Poor planning and design choices are one of the most common reasons for public toilet facilities and services to fail. To ensure safe, accessible and long-term usability of public toilets, it is critical to select the most appropriate location and public toilet design (both being contingent on the users’ needs). Equally the most suitable maintenance approach and mode of operation needs to be selected carefully.

Focal areas                  

  • Formation of Public Toilet Task Force: Stakeholder mobilization is a prerequisite towards building 100% sanitized cities. The National Urban Sanitation Policy (NUSP) suggests constituting a multi-stakeholder task force such as the City Sanitation Task Force (CSTF) or equivalent in order to ensure the city’s stakeholders demands and ideas are being represented in the public toilet planning and management.
  • Decision-making framework (technology & design) – Identify what is needed and can be done: Public Toilet solutions need to be adapted to the local conditions and demands. Not everything will work in a given setting. User needs and what is possible has to guide the toilet design choices as well as maintenance approaches to ensure demand-oriented and functional toilet facilities and services. To establish an effective citywide public toilet system requires a series of inter-connected decisions to be taken step-by-step:
  1. User needs and demands decide the public toilet model
  2. Planning and design norms impact design and site plan layouts
  3. Local context and site conditions decide the technical model
  4. Design and technical model affect the cost of public toilet improvements and construction
  5. Clustering according to economic and operational viability affects the project structuring
  • Site selection: The site of the public toilets needs to be based on demand to ensure the long-term use of facilities and as such the viability of the investment and operations. Locations that require the improvement of existing or construction of new facilities need to be identified and prioritized. Aspects to be considered for effective selection are the availablity of land, footfall (user category, user type, demands and gender aspects decide type of toilet and toilet model) and sanitation requirements (existing or new infrastructure).

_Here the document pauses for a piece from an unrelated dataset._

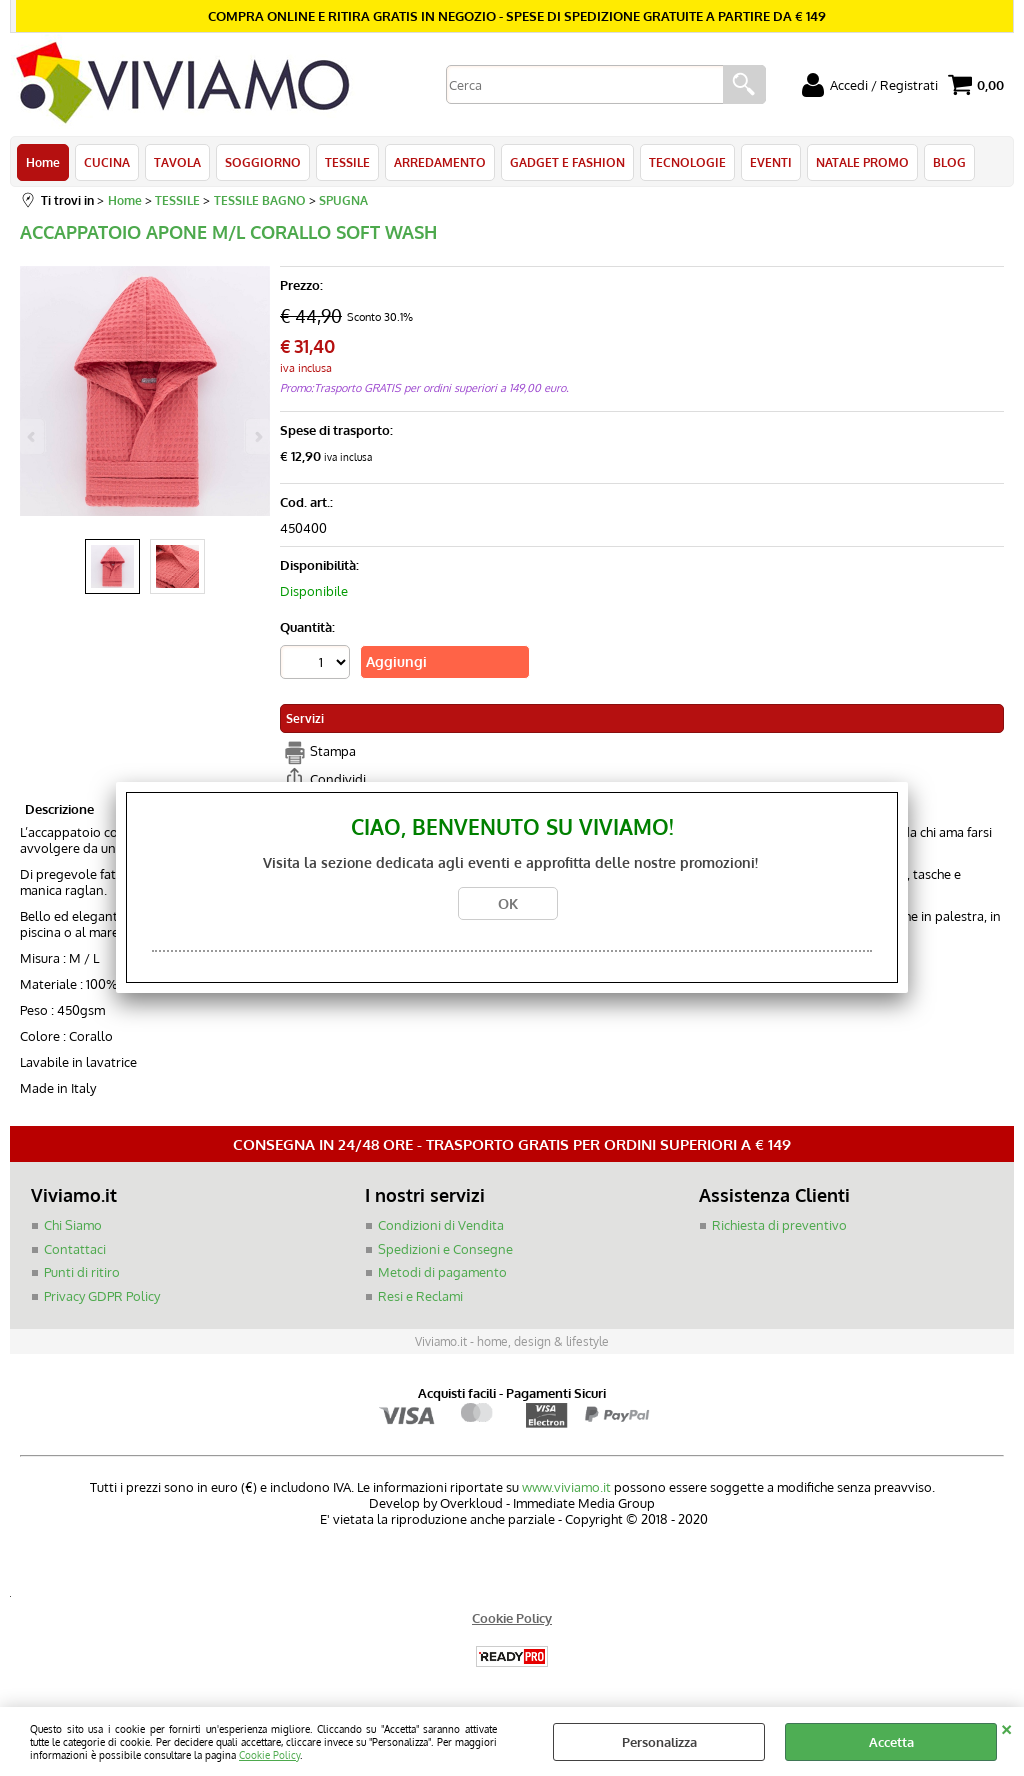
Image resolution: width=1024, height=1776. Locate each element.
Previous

  • Choose the most suitable business model: Selecting the right business models is key to ensuring the efficient functioning of public toilets in the long run. Design, construction or retrofitting, operations and management should be allotted to contractors according to their capacities. Public toilet management is often not a self-sustaining business model. The development of a robust business model that provides sufficient economic benefits is a prerequisite to attract private sector investment.
  • Detailed Project Planning: To ensure hygienic and affordable public toilet facilities for all citizens, cities have to develop realistic and demand-oriented citywide public toilet strategies and ensure their effective implementation through standardized tools such as action plans and Detailed Project Reports (DPR). While the action plan provides a bird’s eye view of the citywide actions, DPRs provide micro-level insights of the specific project or project packages with a view to finance and implement them.